Records for processing =
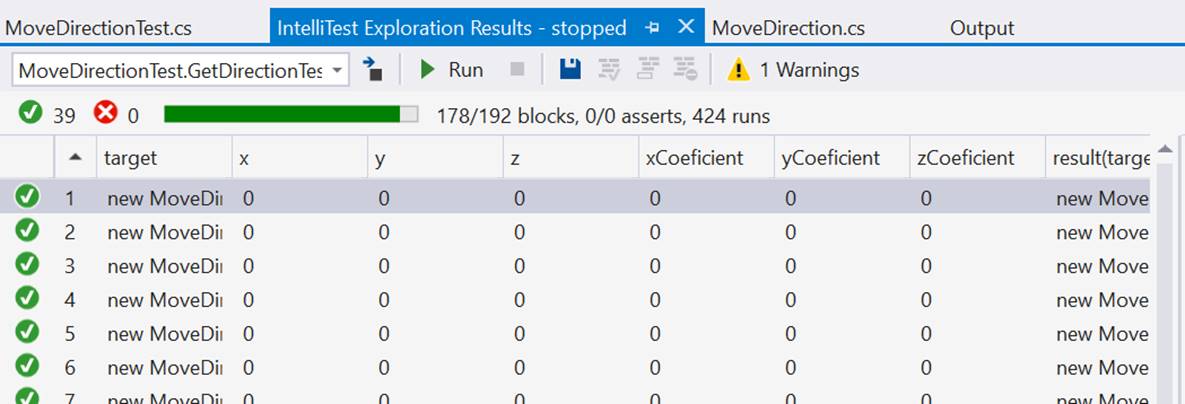Click the green block coverage progress bar

(291, 115)
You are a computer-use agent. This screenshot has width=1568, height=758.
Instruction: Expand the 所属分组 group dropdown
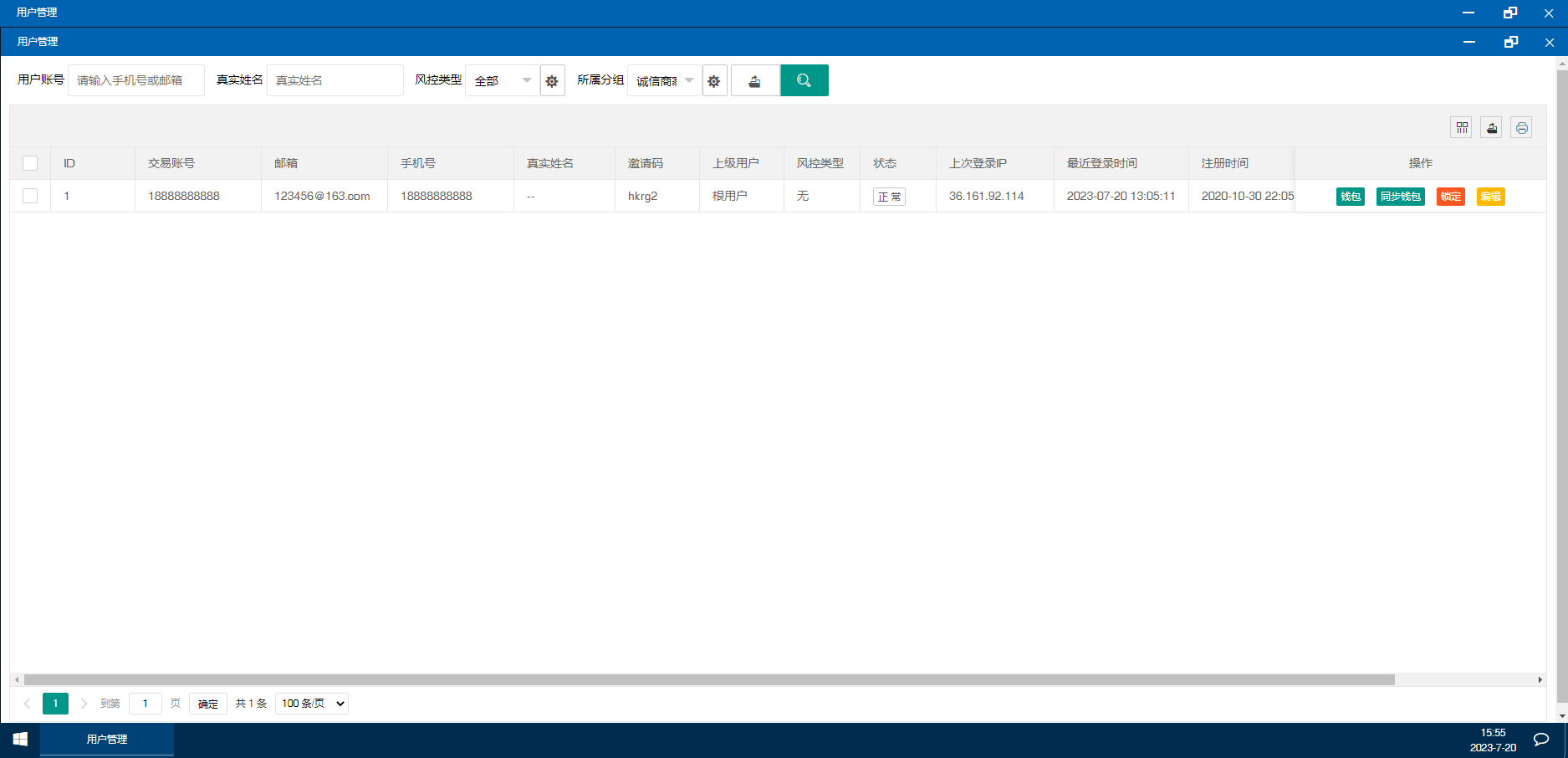[x=664, y=80]
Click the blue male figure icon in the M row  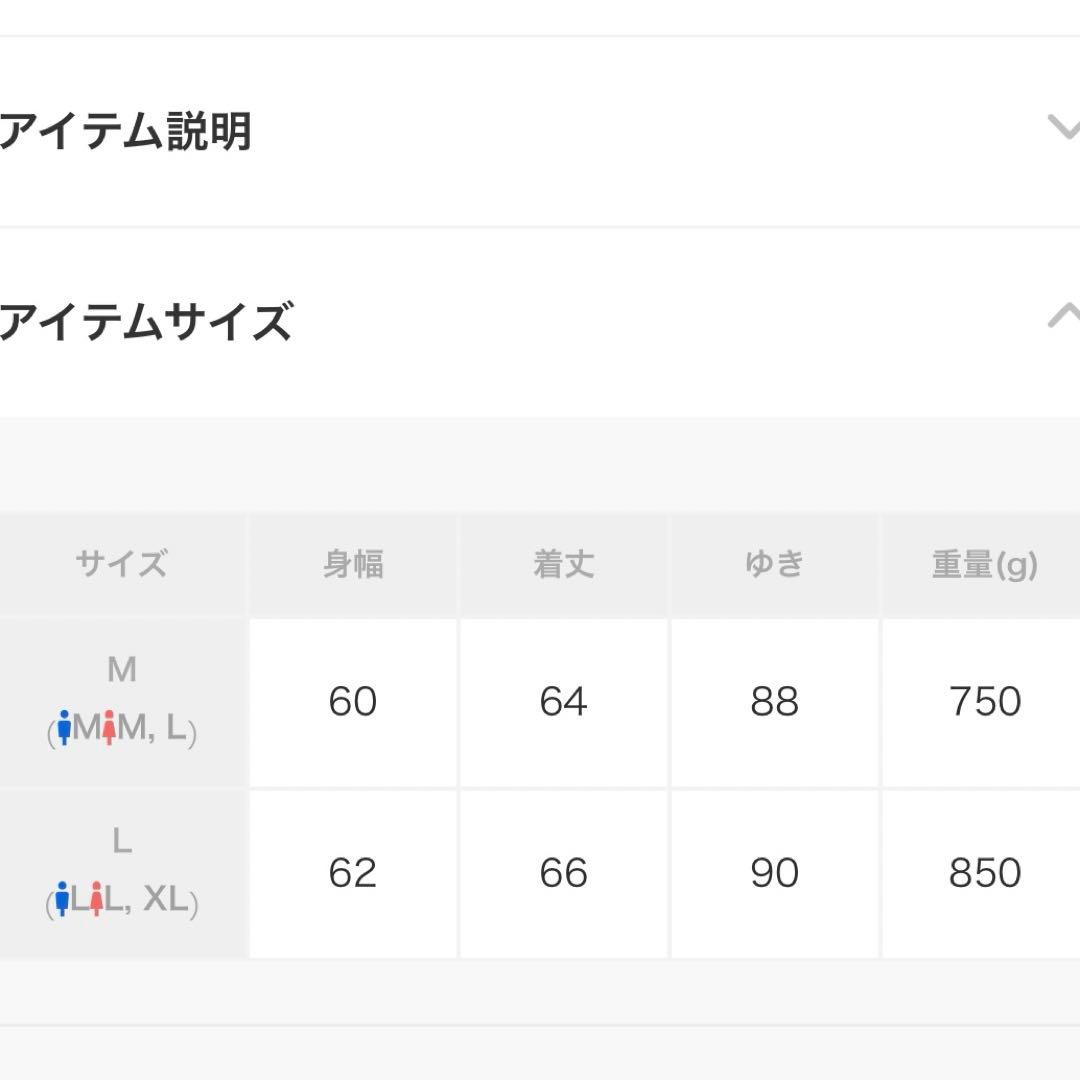tap(64, 728)
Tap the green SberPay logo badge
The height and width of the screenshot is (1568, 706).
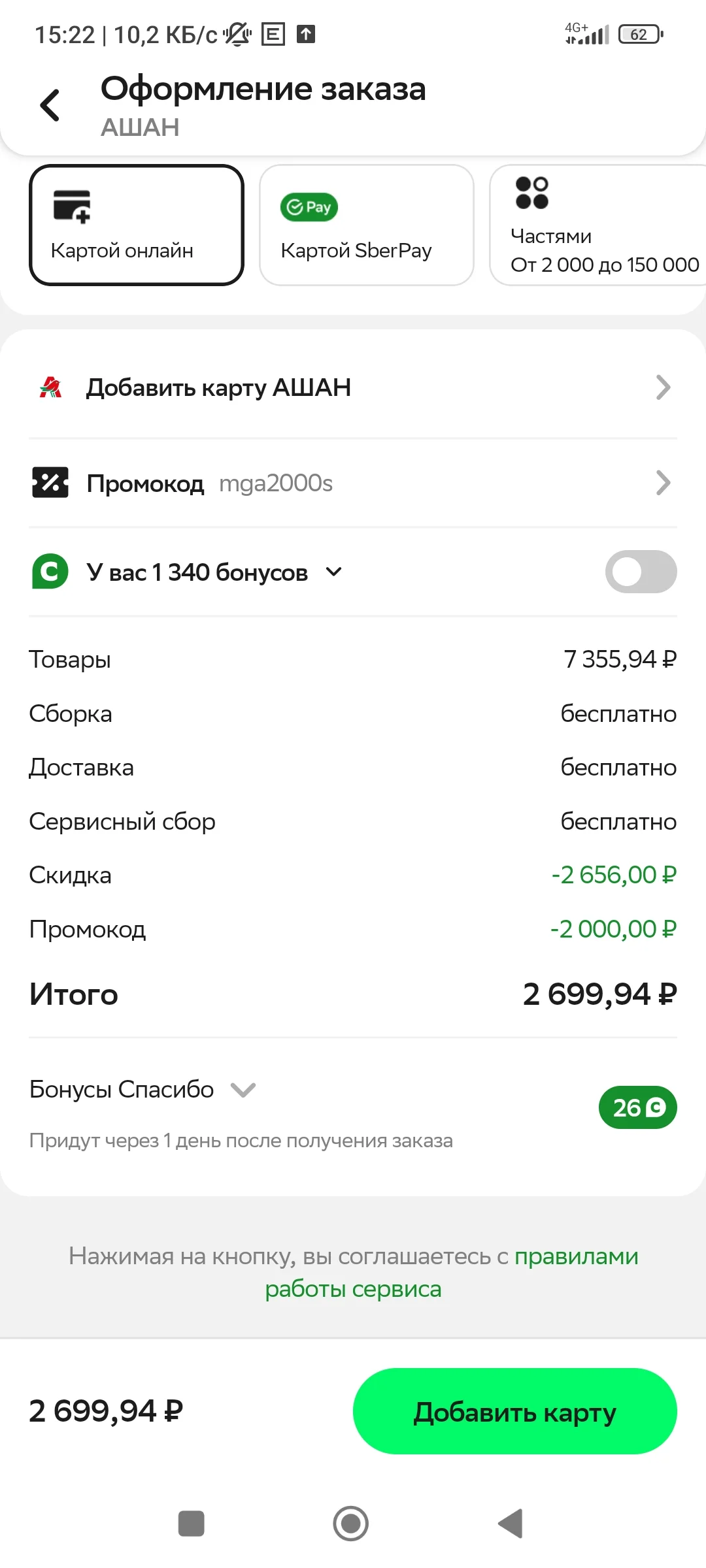click(x=309, y=207)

Requirement = Only the lines from the one containing "The height and" through the last line of the entries above should be copied, exactly as they are and without the pictures.

Task solution =
The height and width of the screenshot is (1568, 706).
click(x=309, y=207)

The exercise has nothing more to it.